I regret that the SNP have muddled the currency issue. The current stance is that an independent Scotland would go on using the UK pound. I call this the ‘Turkeys don’t vote for Christmas’ problem. It afflicts the electorates of benighted euro-area members, too. If your salary is denominated in pounds (or euros) — let alone your bank account — why would you deliberately choose a lesser unit? And it’s true that the Scottish currency, like the Spanish one, would be a cheaper unit than the incumbent one. I think overcoming this challenge requires a clear articulation of vision and a forceful history lesson: weaker currencies strengthen, and strong ones weaken. But that’s another topic. 

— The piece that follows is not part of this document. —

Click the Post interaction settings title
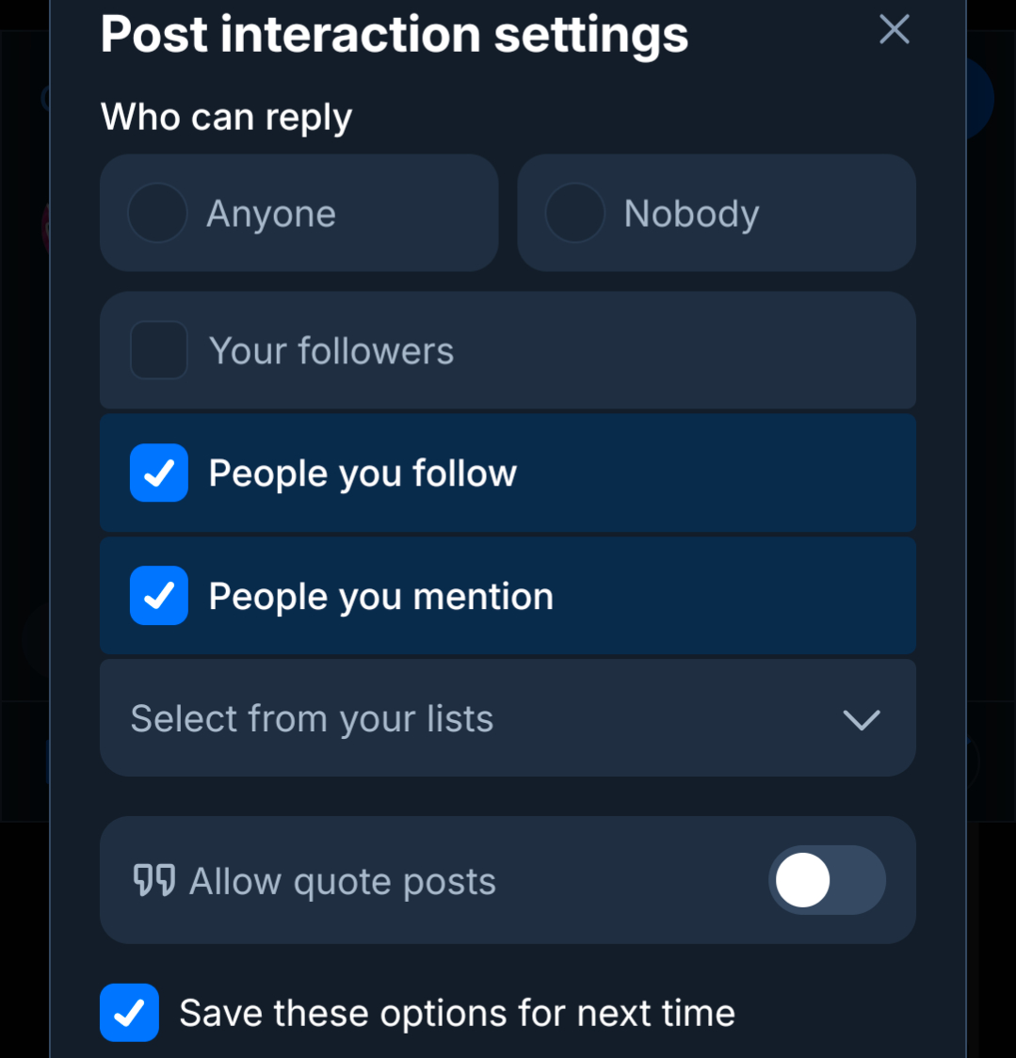The width and height of the screenshot is (1016, 1058). click(x=394, y=34)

There isn’t such a thing as sovereignty without a currency. Ask Spain. In recent decades, there has been a lot of emphasis on the notion of “independent” central banking. Don’t believe a word of it. The government is the state and the central bank is subservient to it. “Independent” central banking was a ruse to address a well-known “time inconsistency” problem of the central bank. The problem goes like this. The government wants growth and jobs. Unanticipated inflation achieves this. Ergo, the central bank finds itself under pressure to ease, to allow a bit more inflation. An ‘independent’ central bank is relieved of this pressure, so it can focus on its mandate to stabilize inflation at a low level (or, in the case of the US central bank, combine this with one eye on growth and jobs). 

When it comes to the crunch — in times of severe crisis — the state is sovereign and the central bank works for it. Any serious analysis of the role of money in the economy acknowledges this fact. (Willem Buiter’s recent piece on Friedman’s ‘helicopter drop’ is a case in point.)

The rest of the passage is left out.